Thanks for the reply  so basically if I go 10mm it should be fine and a little bit stronger. Thanks for the heads up with the silicon, I'm a builder by trade so I'm thinking it all should be pretty basic for me. Just need to source some glass now  


Sent from my iPhone using Tapatalk


----------



## zozo (14 Dec 2016)

It's the height of the tank creating the pressure inside, in the formula to calculate the thickness only the largest panel in Height and lenght is required.
All smaller panels used to complete the tank should be same thickness unless you have plans to hang heavy equipment to it..  Including bottom if not self supporting.. Self supporting bottoms are rarely used, standard tanks are meant to stand on a sufficient supporting cabinet.

Here is a nice read about what to take into consideration, the formulas used and a calculator.. 
http://www.aquarium-glass.co.uk/

According the calculator depending on the cut you have 2 options in safety factor. If edges are fully polished factor 5 and 8mm thickness is sufficient.
Non polished edges factor 6.8 you would be beter off with 10mm thickness.

So yes with 10mm you are in the save zone..


----------



## Bert2oo1 (14 Dec 2016)

zozo said:


> It's the height of the tank creating the pressure inside, in the formula to calculate the thickness only the largest panel in Height and lenght is required.
> All smaller panels used to complete the tank should be same thickness unless you have plans to hang heavy equipment to it..  Including bottom if not self supporting.. Self supporting bottoms are rarely used, standard tanks are meant to stand on a sufficient supporting cabinet.
> 
> Here is a nice read about what to take into consideration, the formulas used and a calculator..
> ...



Thanks for the info, that's a very helpful tool right there. I'm waiting to hear back from some glass company's now. Hopefully get it all underway before the new year


Sent from my iPhone using Tapatalk


----------



## ahjoe0digi (14 Dec 2016)

I prefer thicker bottom because it provide larger area of Silicon to give better strength, not because thick glass provide structural support.  Since bottom panel lies on flat surface it do not give structural support at all accept when you want to move your aquarium without clearing all hardscape inside. Normally these parts are prone to structural failure.

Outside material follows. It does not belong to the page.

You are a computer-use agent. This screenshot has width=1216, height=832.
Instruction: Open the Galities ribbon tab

Just remember to trim the edge of glass panel. (uniform silicone seam) 






My 2nd DIY tank
Sent from my MX4 using Tapatalk


----------



## zozo (14 Dec 2016)

ahjoe0digi said:


> I prefer thicker bottom because it provide larger area of Silicon to give better strength



It probably would, something to think about indeed, only if the bottom panel is placed inside the side panels.. Which is the strongest construction method. But still some builders prefer the side panels on the bottom panel, in this case the silicone area is bond to the sidepanel thinkness. Matter of preference i guess.. Me to i went for the bottom panel inside method..


----------



## Adam Chambers (14 Dec 2016)

*So for some background information*

The defining factor for selecting the correct panel thickness is the largest panel size as this will produce the highest load factor. Also worth noting is that once you get to a certain width then only the height really needs to be considered (this is complicated overall but has to do with gravity, distribution of loads and such things).

*Glass types and considerations

Annealed Glass*, this is just normal float glass that most aquariums are made from. This is the type of glass in the formula below. Annealed glass varies quite widely from manufacture to manufacture and thus again you need to be careful when selecting this base material. Testing samples have seen tensile strength between 19.3 to 28.4MPa. 

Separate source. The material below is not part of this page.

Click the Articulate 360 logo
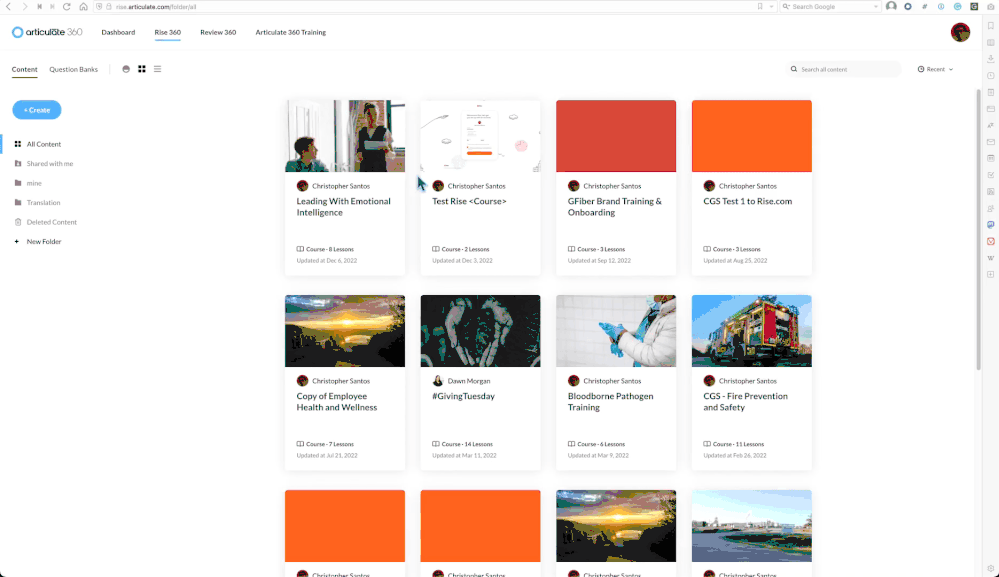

For this reason 19.2MPa is used for the formula for the tensile strength. However if you are buying it and want to be more accurate you could ask the supplier for their test/sample data for their tensile strength
*
Toughen Glass* basically don't use this. It requires you to bond standard annealed panels due to the edging issues so although you get overall greater tensile strength the likelihood of a failure is greater.

Overall this makes toughened glass a pretty poor choice so avoid any aquarium made from such or making one from this yourself. 

*Annealed Glass*, this is normal float/clear glass that most aquariums are currently made from although the trend is changing. 

Annealed glass varies quite widely from manufacture to manufacture and thus again you need to be careful when selecting this base material and may well be worth asking for the manufacture that you are purchasing your glass from to provide their test/sample data accordinlgy.

Testing samples have seen tensile strength between 19 to 29MPa. 

*Low-Iron*, Common product names for low iron glass are Starphire, Opti-white, Diamonte and Ultra white. With less iron, the glass’s light transparency goes from 92-93%, to around 98-99%  

People have this myth as above comments have shown that it is actually not as strong as standard Annealed glass. This is not true, the structural properties in terms of tensile strength is the same. If you phone a manufacture and ask this would be confirmed. 

It is purely more cost effective to produce Annealed glass compared to low-iron. 

*Factor Of Safety*

I see the above link has suggested for braced tanks a factor of 3.8 should be used and if the edges are polished then this can be reduced to 2. I would suggest that 2 is rather low and would advice 2.5 as a minimum just based on working in the construction industry. Things such as leaning on the glass whilst doing maintenance or dropping a rock or branch into the glass are all things we should avoid but inevitably do. 

As mentioned though an unbraced tank requires high factors of course. I would suggest that you double the figures to 7.6 for non polished and 5 for polished edges. 

*Bottom Panel
*
I see no reason for it to be thicker in most cases with aquariums. The panel should be supported on the cabinet. However as stated overhung bases which are therefore self supporting are shown with calculation there. I would suggest however that the factor of safety is 5 rather than 3.8, this is due to the fact that an over sailing tank is move likely to be knocked accidentally by someone or something compared to one that is on a fully supporting stand. So this is more a pre-preemptive move to alleviate as many issues as possible after you have spent all this time building said tank. 

*Conclusion*
The calculations on the link above though as stated are pretty spot on. I would suggest always using polished edges for panels as they look more aesthetically pleasing and if budget allows to use low iron panels to all but the base (unless self-supporting). 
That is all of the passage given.